▶ Objective: Turn every line of the records below into a JSON list of strings, one string per line, skipping blank lines.
====== Data for processing ======
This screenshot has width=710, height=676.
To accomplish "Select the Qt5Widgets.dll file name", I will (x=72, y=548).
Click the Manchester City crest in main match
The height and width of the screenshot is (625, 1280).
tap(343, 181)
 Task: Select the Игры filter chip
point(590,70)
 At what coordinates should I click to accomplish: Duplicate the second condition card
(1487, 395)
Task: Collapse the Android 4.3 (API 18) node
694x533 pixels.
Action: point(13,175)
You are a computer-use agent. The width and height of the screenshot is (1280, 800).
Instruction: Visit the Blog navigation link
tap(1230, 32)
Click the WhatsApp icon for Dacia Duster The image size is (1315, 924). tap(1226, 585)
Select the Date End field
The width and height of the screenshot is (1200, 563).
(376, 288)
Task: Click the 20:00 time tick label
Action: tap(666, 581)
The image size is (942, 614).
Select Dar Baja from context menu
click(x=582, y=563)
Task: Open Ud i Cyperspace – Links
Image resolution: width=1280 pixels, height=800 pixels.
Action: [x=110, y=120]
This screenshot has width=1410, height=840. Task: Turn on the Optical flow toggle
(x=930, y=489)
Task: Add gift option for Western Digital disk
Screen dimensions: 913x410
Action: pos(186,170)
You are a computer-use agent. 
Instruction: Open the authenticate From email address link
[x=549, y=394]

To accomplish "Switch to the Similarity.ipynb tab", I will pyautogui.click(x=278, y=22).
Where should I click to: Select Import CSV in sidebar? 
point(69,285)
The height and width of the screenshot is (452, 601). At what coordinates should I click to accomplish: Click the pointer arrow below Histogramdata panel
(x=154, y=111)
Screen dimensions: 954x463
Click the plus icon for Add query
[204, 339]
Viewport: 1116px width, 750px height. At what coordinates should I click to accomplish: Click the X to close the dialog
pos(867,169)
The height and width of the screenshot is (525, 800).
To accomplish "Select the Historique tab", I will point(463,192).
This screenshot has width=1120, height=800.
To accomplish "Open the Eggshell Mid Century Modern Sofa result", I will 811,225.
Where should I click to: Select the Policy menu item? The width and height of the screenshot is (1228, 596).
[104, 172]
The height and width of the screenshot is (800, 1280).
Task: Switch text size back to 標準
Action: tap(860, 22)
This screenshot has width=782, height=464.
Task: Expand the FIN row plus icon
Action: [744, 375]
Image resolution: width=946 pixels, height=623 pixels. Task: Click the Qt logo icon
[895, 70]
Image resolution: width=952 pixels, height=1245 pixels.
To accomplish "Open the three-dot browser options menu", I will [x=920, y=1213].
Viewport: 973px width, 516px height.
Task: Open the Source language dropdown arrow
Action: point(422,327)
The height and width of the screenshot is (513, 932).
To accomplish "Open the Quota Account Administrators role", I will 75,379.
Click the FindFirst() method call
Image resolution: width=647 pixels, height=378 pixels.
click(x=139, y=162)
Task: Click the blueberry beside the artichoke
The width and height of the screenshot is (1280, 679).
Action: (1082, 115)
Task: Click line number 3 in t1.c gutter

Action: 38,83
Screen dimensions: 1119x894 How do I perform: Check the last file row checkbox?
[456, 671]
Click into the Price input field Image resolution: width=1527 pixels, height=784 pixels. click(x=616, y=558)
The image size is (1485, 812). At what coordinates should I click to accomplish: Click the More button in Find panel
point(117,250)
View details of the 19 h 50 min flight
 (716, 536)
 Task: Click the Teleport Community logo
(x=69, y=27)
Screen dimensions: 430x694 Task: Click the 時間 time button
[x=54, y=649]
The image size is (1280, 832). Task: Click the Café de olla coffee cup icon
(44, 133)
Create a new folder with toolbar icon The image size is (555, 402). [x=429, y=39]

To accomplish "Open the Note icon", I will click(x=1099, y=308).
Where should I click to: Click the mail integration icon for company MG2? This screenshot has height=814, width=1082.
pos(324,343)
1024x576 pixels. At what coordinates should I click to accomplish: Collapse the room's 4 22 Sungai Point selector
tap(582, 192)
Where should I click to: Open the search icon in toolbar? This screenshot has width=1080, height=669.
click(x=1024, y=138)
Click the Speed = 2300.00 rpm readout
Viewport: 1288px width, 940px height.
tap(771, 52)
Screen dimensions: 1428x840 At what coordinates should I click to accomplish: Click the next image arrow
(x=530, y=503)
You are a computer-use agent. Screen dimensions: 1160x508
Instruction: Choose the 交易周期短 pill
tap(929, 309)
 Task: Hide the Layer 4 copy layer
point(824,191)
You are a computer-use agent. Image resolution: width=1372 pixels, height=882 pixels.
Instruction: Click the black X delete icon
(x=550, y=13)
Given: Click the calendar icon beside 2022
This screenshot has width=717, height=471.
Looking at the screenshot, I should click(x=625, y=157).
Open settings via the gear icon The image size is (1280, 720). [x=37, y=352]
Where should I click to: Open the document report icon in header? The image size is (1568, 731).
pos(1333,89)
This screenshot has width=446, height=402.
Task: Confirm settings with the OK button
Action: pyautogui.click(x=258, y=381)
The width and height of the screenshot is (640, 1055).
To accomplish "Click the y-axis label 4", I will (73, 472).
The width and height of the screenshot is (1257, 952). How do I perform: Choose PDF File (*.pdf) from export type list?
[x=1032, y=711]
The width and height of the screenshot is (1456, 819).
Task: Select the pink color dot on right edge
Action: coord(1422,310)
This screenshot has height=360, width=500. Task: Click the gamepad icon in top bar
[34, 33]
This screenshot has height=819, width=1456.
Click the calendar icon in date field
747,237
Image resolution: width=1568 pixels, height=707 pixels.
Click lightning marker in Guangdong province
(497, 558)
======
▶ Final result:
[
  "This screenshot has width=710, height=676.",
  "To accomplish \"Select the Qt5Widgets.dll file name\", I will (x=72, y=548).",
  "Click the Manchester City crest in main match",
  "The height and width of the screenshot is (625, 1280).",
  "tap(343, 181)",
  " Task: Select the Игры filter chip",
  "point(590,70)",
  " At what coordinates should I click to accomplish: Duplicate the second condition card",
  "(1487, 395)",
  "Task: Collapse the Android 4.3 (API 18) node",
  "694x533 pixels.",
  "Action: point(13,175)",
  "You are a computer-use agent. The width and height of the screenshot is (1280, 800).",
  "Instruction: Visit the Blog navigation link",
  "tap(1230, 32)",
  "Click the WhatsApp icon for Dacia Duster The image size is (1315, 924). tap(1226, 585)",
  "Select the Date End field",
  "The width and height of the screenshot is (1200, 563).",
  "(376, 288)",
  "Task: Click the 20:00 time tick label",
  "Action: tap(666, 581)",
  "The image size is (942, 614).",
  "Select Dar Baja from context menu",
  "click(x=582, y=563)",
  "Task: Open Ud i Cyperspace – Links",
  "Image resolution: width=1280 pixels, height=800 pixels.",
  "Action: [x=110, y=120]",
  "This screenshot has width=1410, height=840. Task: Turn on the Optical flow toggle",
  "(x=930, y=489)",
  "Task: Add gift option for Western Digital disk",
  "Screen dimensions: 913x410",
  "Action: pos(186,170)",
  "You are a computer-use agent. ",
  "Instruction: Open the authenticate From email address link",
  "[x=549, y=394]",
  "To accomplish \"Switch to the Similarity.ipynb tab\", I will pyautogui.click(x=278, y=22).",
  "Where should I click to: Select Import CSV in sidebar? ",
  "point(69,285)",
  "The height and width of the screenshot is (452, 601). At what coordinates should I click to accomplish: Click the pointer arrow below Histogramdata panel",
  "(x=154, y=111)",
  "Screen dimensions: 954x463",
  "Click the plus icon for Add query",
  "[204, 339]",
  "Viewport: 1116px width, 750px height. At what coordinates should I click to accomplish: Click the X to close the dialog",
  "pos(867,169)",
  "The height and width of the screenshot is (525, 800).",
  "To accomplish \"Select the Historique tab\", I will point(463,192).",
  "This screenshot has width=1120, height=800.",
  "To accomplish \"Open the Eggshell Mid Century Modern Sofa result\", I will 811,225.",
  "Where should I click to: Select the Policy menu item? The width and height of the screenshot is (1228, 596).",
  "[104, 172]",
  "The height and width of the screenshot is (800, 1280).",
  "Task: Switch text size back to 標準",
  "Action: tap(860, 22)",
  "This screenshot has width=782, height=464.",
  "Task: Expand the FIN row plus icon",
  "Action: [744, 375]",
  "Image resolution: width=946 pixels, height=623 pixels. Task: Click the Qt logo icon",
  "[895, 70]",
  "Image resolution: width=952 pixels, height=1245 pixels.",
  "To accomplish \"Open the three-dot browser options menu\", I will [x=920, y=1213].",
  "Viewport: 973px width, 516px height.",
  "Task: Open the Source language dropdown arrow",
  "Action: point(422,327)",
  "The height and width of the screenshot is (513, 932).",
  "To accomplish \"Open the Quota Account Administrators role\", I will 75,379.",
  "Click the FindFirst() method call",
  "Image resolution: width=647 pixels, height=378 pixels.",
  "click(x=139, y=162)",
  "Task: Click the blueberry beside the artichoke",
  "The width and height of the screenshot is (1280, 679).",
  "Action: (1082, 115)",
  "Task: Click line number 3 in t1.c gutter",
  "Action: 38,83",
  "Screen dimensions: 1119x894 How do I perform: Check the last file row checkbox?",
  "[456, 671]",
  "Click into the Price input field Image resolution: width=1527 pixels, height=784 pixels. click(x=616, y=558)",
  "The image size is (1485, 812). At what coordinates should I click to accomplish: Click the More button in Find panel",
  "point(117,250)",
  "View details of the 19 h 50 min flight",
  " (716, 536)",
  " Task: Click the Teleport Community logo",
  "(x=69, y=27)",
  "Screen dimensions: 430x694 Task: Click the 時間 time button",
  "[x=54, y=649]",
  "The image size is (1280, 832). Task: Click the Café de olla coffee cup icon",
  "(44, 133)",
  "Create a new folder with toolbar icon The image size is (555, 402). [x=429, y=39]",
  "To accomplish \"Open the Note icon\", I will click(x=1099, y=308).",
  "Where should I click to: Click the mail integration icon for company MG2? This screenshot has height=814, width=1082.",
  "pos(324,343)",
  "1024x576 pixels. At what coordinates should I click to accomplish: Collapse the room's 4 22 Sungai Point selector",
  "tap(582, 192)",
  "Where should I click to: Open the search icon in toolbar? This screenshot has width=1080, height=669.",
  "click(x=1024, y=138)",
  "Click the Speed = 2300.00 rpm readout",
  "Viewport: 1288px width, 940px height.",
  "tap(771, 52)",
  "Screen dimensions: 1428x840 At what coordinates should I click to accomplish: Click the next image arrow",
  "(x=530, y=503)",
  "You are a computer-use agent. Screen dimensions: 1160x508",
  "Instruction: Choose the 交易周期短 pill",
  "tap(929, 309)",
  " Task: Hide the Layer 4 copy layer",
  "point(824,191)",
  "You are a computer-use agent. Image resolution: width=1372 pixels, height=882 pixels.",
  "Instruction: Click the black X delete icon",
  "(x=550, y=13)",
  "Given: Click the calendar icon beside 2022",
  "This screenshot has width=717, height=471.",
  "Looking at the screenshot, I should click(x=625, y=157).",
  "Open settings via the gear icon The image size is (1280, 720). [x=37, y=352]",
  "Where should I click to: Open the document report icon in header? The image size is (1568, 731).",
  "pos(1333,89)",
  "This screenshot has width=446, height=402.",
  "Task: Confirm settings with the OK button",
  "Action: pyautogui.click(x=258, y=381)",
  "The width and height of the screenshot is (640, 1055).",
  "To accomplish \"Click the y-axis label 4\", I will (73, 472).",
  "The width and height of the screenshot is (1257, 952). How do I perform: Choose PDF File (*.pdf) from export type list?",
  "[x=1032, y=711]",
  "The width and height of the screenshot is (1456, 819).",
  "Task: Select the pink color dot on right edge",
  "Action: coord(1422,310)",
  "This screenshot has height=360, width=500. Task: Click the gamepad icon in top bar",
  "[34, 33]",
  "This screenshot has height=819, width=1456.",
  "Click the calendar icon in date field",
  "747,237",
  "Image resolution: width=1568 pixels, height=707 pixels.",
  "Click lightning marker in Guangdong province",
  "(497, 558)"
]